---------- PASSAGE FOR REVIEW

It's also worth noting that Bond is rooted in real events and real people. In the early books, Bond fought SMERSH, a real Soviet organization until his publishers (who were probably communist sympathizers if not outright Reds themselves) objected and the cartoonish supervillians of SPECTRE were substituted. But there were indeed men who would drink, gamble, womanize and then blow up a train full of munitions...and do it all without any angst or weeping or regrets. You say sociopath, I'd say superhero. Civilization needs attack dogs to keep the wolves at bay.
Anyway, I could go on a bit more but I think you're mostly a fan of the Drinker as I am and I'm a fan of yours as well. So I hope my critique of your critique of a critique is taken in that spirit.
All the best,
Mark Andrew Edwards
Love, love, LOVE the Critical Drinker. Probably my favorite YouTube channel at the moment. I even quoted him extensively in my piece on House of the Dragon. I love this piece too-- well-intentioned criticism makes everyone better. Cheers! 🍻
Cheers! I also dig his conversations with Mauler. For my money, Scottish and Welsch are the #1 and #2 comedy accents on Earth, and they make the most of it.
TM™ 😉
*patent pending*
More good stuff on TM (which should replace the TM known as "transcendental meditation." Came here from a link regarding Bond, and found a review of the Drinker as well. Outstanding!
Also glad to see Sherlock H getting some props. I wrote about "The Baker Street Männerbund:
Some Thoughts on Holmes, Watson, Bond, & Bonding" here: https://counter-currents.com/2016/06/the-baker-street-mannerbund/
On Bond and Bond Girls: Kingsley Amis was the first to write a "serious" appreciation of the Bond series (the indispensable The James Bond Dossier, 1962). He's the kind of critic who does things like count how many times Bond has sex or gets tied up in each book and does a statistical analysis. He looks at the evidence and concludes that Bond really just has a few hookups, like any healthy male. Also the "sadism" charges are bunk; it's mostly Bond who gets beaten up, and not that frequently. Of course this is only the canonical books, not elsewhere.
I think I may have recommended elsewhere a piece on an episode of Mad Men that demonstrates how manly men work together to win against a soulless corporation, Oceans 11 style: "Mid-Century Männerbund: Mad Men Mans-Up", here: https://counter-currents.com/2021/07/mid-century-mannerbund/
Are you familiar with Jef Costello's The Importance of James Bond (Counter-Currents, 2017)? Much discussion of Bond and masculinity, and its effect on the Boomer generation.
With Star Trek, it was less of a purposeful exclusion than the fact that it isn't really in my wheelhouse. I watched and enjoyed several of the shows, but I was always more of an ST movie guy ( and in particular of the Wrath of Khan/Search for Spock story arc).
It's definitely something to think about. The Picard of old (i.e. not the new, neutered version) might very well be a good example of a tonic mentor. Maybe others more familiar with the material can comment on this.

--------------------
---------- SUPPLIED RECORDS

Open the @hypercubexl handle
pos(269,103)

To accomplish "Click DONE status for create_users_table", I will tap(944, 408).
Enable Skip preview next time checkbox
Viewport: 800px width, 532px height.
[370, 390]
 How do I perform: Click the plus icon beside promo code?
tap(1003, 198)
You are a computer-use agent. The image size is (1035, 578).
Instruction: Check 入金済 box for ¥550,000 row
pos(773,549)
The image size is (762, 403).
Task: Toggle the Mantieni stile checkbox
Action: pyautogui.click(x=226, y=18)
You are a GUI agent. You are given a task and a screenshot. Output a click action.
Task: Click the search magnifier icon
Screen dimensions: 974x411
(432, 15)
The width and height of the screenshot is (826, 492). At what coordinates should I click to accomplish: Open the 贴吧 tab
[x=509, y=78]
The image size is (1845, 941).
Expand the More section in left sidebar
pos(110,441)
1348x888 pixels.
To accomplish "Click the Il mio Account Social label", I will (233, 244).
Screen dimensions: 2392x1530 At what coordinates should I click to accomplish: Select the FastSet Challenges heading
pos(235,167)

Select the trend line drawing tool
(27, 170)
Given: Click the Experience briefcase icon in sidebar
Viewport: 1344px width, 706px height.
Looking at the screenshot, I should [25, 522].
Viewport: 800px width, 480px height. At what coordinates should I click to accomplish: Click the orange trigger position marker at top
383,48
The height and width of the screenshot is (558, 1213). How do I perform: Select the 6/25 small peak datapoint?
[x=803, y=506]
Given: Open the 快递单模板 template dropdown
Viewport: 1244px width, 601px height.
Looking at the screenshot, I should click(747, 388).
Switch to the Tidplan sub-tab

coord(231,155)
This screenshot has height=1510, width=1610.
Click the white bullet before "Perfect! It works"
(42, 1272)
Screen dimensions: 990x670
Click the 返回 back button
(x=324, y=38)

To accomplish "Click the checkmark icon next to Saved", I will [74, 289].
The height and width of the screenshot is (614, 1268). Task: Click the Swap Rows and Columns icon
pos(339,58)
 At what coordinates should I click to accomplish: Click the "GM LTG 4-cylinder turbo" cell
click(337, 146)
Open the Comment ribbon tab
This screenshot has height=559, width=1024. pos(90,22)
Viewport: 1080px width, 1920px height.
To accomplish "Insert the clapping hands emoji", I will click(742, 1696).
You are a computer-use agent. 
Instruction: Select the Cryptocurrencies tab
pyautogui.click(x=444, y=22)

--------------------

TO DO
(a) Can you reproduce the comment thread from "It's also worth" to "in that spirit."?
(b) Answer these questions about the comment thread:
(i) What real Soviet organization did Bond fight in the early books?
(ii) What year is given for Kingsley Amis's The James Bond Dossier?
(iii) Which Star Trek story arc does a commenter name as a particular favorite?
Answer from the comment thread alone.

RESULTS OF THE TASKS
(a)
It's also worth noting that Bond is rooted in real events and real people. In the early books, Bond fought SMERSH, a real Soviet organization until his publishers (who were probably communist sympathizers if not outright Reds themselves) objected and the cartoonish supervillians of SPECTRE were substituted. But there were indeed men who would drink, gamble, womanize and then blow up a train full of munitions...and do it all without any angst or weeping or regrets. You say sociopath, I'd say superhero. Civilization needs attack dogs to keep the wolves at bay.
Anyway, I could go on a bit more but I think you're mostly a fan of the Drinker as I am and I'm a fan of yours as well. So I hope my critique of your critique of a critique is taken in that spirit.

(b)
(i) SMERSH
(ii) 1962
(iii) The Wrath of Khan/Search for Spock story arc